Airport Body Scanners: Good or Bad? Cheap Flights Engine Skyscanner Investigates
January 16, 2010 (PRLEAP.COM) Travel News
Two thirds of travellers are in favour of plans to install body scanners in airports, according to the latest poll on the travel search site Skyscanner.The cheap flights search engine found that 66% voted that airport scanners were a good idea as they would speed up security checks and improve security, whilst 30% said that they disapproved, largely on health and privacy grounds. (4% gave other answers).
Over 400 people voted in the poll, and the results clearly show that most travellers were in favour of the scanners.
Barry Smith, Skyscanner co-founder and business director of Skyscanner, Europe's leading flight comparison engine that also supplies long haul cheap flights to Sydney, which could soon be affected commented:
"As long as the machines are safe and any potential privacy issues can be solved, travellers are in favour of anything which will make flying safer and security checks faster. If it saves me from having to take my shoes off, empty my pockets and remove my belt, I'm all for them."
The Skyscanner poll did reveal that some travellers had concerns over the safety of the scanning machines, specifically the health issues of being x-rayed. The UK's busiest airport, Heathrow, will be one of the first airports to introduce the scanners on flights to London, however, the Transportation Security Administration (TSA) say the technology is harmless, and that the amount of radiation produced is minimal, equating to what a person would naturally receive in just two minutes of flying on an airplane.

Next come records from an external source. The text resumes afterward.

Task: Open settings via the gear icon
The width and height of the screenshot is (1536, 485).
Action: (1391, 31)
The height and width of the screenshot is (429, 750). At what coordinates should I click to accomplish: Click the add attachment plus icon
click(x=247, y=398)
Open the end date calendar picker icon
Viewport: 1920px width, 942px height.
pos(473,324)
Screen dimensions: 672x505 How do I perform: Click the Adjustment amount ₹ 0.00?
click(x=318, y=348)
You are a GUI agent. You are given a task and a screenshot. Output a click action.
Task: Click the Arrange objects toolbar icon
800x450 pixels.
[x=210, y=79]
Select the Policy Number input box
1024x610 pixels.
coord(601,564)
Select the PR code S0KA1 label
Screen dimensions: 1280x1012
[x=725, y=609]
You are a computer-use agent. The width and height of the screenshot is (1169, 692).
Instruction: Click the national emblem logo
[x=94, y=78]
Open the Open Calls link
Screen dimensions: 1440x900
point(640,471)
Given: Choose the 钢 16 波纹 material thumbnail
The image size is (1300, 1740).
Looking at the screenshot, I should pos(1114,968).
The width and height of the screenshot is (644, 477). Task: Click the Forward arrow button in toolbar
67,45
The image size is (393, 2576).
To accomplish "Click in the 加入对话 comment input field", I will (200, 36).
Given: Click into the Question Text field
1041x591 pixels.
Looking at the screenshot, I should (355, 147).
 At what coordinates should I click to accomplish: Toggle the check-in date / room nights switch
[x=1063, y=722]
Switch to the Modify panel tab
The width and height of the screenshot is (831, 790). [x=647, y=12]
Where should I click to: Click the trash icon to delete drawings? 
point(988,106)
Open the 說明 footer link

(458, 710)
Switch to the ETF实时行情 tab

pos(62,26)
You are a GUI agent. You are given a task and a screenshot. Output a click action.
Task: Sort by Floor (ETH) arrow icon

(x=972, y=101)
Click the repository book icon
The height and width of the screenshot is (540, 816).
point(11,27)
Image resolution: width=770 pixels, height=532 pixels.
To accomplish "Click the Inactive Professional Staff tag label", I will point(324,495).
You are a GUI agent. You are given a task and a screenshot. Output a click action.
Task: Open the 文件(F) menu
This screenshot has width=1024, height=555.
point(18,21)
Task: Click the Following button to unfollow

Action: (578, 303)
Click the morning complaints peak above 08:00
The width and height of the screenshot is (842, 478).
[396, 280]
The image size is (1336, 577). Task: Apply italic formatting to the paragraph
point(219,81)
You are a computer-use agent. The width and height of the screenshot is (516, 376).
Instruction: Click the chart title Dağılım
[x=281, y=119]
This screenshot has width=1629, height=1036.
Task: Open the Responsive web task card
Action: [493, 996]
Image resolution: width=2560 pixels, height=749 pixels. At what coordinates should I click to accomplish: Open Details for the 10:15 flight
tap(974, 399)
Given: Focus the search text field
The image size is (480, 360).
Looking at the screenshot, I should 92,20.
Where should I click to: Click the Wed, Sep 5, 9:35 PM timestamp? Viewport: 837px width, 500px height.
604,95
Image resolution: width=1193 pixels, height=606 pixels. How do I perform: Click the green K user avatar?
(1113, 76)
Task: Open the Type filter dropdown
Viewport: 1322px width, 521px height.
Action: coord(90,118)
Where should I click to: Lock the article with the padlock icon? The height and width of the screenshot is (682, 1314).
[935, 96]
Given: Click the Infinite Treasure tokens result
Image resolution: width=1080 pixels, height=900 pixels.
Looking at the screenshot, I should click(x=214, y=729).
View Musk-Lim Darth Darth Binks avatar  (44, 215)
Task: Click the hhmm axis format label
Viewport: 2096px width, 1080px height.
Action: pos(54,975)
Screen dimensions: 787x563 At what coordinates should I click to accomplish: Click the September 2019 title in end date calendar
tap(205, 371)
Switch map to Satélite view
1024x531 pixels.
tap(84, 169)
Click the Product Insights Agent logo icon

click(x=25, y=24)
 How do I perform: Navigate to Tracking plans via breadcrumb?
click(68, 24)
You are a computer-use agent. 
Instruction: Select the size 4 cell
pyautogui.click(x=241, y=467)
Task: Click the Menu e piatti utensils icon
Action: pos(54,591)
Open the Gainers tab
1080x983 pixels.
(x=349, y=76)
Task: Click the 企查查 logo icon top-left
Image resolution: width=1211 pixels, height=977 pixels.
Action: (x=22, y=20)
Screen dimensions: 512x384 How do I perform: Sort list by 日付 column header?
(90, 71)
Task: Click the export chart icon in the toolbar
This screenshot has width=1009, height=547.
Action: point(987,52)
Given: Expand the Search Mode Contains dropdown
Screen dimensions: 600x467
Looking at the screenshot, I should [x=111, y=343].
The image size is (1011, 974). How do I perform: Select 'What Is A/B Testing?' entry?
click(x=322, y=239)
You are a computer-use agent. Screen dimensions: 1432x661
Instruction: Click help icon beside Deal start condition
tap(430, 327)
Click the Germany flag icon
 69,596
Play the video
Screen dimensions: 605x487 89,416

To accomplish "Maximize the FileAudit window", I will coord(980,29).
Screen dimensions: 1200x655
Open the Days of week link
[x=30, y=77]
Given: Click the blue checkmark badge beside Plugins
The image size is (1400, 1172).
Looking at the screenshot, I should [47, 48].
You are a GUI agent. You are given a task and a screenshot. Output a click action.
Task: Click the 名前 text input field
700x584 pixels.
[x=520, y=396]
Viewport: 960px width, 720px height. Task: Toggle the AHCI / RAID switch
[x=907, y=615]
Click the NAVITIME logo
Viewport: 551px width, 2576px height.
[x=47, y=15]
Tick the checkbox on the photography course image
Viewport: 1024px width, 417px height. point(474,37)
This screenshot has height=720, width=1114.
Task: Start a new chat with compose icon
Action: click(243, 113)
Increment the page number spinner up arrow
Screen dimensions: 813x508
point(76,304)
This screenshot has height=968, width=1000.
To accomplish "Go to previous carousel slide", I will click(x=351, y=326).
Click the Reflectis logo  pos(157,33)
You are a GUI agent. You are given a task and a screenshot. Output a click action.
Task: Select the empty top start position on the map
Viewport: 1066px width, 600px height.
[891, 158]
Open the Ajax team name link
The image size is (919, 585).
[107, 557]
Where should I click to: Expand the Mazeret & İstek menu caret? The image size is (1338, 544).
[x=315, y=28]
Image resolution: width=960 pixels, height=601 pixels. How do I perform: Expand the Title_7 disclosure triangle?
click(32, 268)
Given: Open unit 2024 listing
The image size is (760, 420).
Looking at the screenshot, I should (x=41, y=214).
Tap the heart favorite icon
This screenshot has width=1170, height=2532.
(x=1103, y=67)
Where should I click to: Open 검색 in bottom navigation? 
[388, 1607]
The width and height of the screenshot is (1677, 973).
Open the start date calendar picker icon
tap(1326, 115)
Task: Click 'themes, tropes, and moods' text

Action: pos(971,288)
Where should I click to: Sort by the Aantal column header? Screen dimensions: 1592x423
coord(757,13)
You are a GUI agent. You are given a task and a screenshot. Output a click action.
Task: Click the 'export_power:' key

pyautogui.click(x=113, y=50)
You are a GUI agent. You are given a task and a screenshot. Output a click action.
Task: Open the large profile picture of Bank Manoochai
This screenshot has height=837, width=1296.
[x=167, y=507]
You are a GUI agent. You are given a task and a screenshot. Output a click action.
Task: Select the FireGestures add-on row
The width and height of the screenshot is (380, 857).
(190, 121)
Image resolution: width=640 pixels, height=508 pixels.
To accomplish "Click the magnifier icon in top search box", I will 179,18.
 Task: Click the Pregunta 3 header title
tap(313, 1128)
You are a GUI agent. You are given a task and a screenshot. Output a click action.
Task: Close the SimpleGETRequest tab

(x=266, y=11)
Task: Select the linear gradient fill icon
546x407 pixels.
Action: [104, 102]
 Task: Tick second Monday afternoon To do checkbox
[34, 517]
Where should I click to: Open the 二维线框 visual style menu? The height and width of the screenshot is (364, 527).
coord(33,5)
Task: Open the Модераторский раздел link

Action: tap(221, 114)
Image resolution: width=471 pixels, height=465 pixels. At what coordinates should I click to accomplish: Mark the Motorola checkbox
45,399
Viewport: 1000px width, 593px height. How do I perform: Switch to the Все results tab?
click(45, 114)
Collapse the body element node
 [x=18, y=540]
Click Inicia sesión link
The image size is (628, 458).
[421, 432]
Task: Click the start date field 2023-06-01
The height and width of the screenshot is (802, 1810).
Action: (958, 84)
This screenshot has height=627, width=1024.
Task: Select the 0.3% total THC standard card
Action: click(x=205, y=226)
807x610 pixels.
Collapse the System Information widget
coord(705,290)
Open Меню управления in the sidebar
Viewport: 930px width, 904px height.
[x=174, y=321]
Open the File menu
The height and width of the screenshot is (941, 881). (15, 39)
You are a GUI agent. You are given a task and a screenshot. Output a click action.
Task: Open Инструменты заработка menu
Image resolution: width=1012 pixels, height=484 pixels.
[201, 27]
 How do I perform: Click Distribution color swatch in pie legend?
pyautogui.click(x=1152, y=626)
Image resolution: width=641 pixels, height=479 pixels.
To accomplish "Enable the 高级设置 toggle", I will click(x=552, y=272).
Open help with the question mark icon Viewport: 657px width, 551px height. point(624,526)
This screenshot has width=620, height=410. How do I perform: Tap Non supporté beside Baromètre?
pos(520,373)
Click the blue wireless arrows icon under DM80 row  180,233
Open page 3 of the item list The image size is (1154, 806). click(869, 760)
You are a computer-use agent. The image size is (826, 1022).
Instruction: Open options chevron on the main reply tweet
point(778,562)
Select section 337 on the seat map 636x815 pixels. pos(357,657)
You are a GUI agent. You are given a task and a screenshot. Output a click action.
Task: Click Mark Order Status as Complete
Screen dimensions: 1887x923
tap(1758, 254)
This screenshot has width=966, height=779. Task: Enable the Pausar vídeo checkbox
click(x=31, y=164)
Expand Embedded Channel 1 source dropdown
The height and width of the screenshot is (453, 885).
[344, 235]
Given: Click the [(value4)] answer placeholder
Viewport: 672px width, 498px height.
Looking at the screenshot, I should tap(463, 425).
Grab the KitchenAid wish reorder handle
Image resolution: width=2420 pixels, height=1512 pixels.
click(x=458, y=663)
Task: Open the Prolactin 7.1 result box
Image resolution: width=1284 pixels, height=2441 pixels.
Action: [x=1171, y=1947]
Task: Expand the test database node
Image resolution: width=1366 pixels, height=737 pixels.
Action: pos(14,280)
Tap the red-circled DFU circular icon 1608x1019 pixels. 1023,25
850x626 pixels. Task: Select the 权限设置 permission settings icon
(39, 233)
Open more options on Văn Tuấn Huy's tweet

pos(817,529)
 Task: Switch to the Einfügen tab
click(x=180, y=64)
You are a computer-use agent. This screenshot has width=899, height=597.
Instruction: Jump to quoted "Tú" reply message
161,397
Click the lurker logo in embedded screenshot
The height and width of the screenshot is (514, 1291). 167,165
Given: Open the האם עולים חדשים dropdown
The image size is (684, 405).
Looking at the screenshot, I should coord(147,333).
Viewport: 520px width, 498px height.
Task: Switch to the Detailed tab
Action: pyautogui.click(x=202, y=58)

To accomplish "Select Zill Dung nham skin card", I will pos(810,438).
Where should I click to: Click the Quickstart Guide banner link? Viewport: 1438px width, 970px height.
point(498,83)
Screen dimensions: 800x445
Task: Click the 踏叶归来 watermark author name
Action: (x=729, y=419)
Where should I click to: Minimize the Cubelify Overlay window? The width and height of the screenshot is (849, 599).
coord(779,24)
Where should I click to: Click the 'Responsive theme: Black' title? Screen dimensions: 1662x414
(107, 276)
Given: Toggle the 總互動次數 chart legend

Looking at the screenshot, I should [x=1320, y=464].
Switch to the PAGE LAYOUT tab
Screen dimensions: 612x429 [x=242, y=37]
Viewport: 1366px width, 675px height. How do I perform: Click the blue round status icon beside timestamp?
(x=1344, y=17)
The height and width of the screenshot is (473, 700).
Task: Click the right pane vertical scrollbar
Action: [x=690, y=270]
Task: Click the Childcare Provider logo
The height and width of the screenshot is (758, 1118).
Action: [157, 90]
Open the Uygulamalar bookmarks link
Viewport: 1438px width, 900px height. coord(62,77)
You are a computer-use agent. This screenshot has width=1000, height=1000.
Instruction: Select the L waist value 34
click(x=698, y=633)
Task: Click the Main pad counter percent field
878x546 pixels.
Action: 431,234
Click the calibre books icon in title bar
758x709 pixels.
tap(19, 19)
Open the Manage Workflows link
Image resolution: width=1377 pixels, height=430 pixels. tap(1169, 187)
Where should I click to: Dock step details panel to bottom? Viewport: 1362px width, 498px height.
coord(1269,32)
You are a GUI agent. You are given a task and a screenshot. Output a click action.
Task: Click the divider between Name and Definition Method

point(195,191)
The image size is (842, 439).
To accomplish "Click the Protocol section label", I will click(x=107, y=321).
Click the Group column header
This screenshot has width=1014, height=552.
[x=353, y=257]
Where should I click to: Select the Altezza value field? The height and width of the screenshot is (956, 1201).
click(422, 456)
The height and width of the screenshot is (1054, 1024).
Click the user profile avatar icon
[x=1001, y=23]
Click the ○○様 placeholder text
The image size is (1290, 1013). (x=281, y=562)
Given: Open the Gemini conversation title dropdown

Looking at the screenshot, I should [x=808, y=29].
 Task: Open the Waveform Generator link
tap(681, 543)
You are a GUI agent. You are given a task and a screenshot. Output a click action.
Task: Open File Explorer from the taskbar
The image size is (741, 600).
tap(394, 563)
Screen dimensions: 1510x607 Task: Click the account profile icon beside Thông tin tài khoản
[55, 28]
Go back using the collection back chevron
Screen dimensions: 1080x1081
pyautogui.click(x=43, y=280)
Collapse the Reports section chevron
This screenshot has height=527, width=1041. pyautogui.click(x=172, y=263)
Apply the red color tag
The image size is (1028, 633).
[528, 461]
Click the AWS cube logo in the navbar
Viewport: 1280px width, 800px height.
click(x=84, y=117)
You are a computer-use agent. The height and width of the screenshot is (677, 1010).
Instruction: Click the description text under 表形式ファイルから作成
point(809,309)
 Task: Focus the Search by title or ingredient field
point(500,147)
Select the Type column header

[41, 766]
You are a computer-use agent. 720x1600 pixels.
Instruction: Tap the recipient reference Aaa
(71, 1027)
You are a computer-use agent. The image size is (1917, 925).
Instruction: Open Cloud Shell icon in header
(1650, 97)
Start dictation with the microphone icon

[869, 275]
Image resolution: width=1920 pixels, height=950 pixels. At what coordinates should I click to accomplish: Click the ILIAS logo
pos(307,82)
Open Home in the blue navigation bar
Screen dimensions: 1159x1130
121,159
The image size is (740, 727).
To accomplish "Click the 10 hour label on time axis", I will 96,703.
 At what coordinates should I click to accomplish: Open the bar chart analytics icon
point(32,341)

Other respondents believed that the scanners would not increase passenger safety; Skyscanner user Vasco Sotomaior left a message on Skyscanner's Facebook page explaining his reasons for being against the scanners:
"There's no use for it. The threat exists, but it is so little that it doesn't justify it. The current measures are more than enough".
Trials with the body scanners are already taking place in some airports and train stations across Europe and the US. So passengers hopping across the pond on flights to New York from several European airports could experience this new security measure soon. The technology blurs facial details ensuring that passengers cannot be recognised and images are viewed by staff in walled-off rooms where they cannot see travellers who are being checked.
Passengers who prefer not to be scanned will be able to opt for the traditional pat down check instead.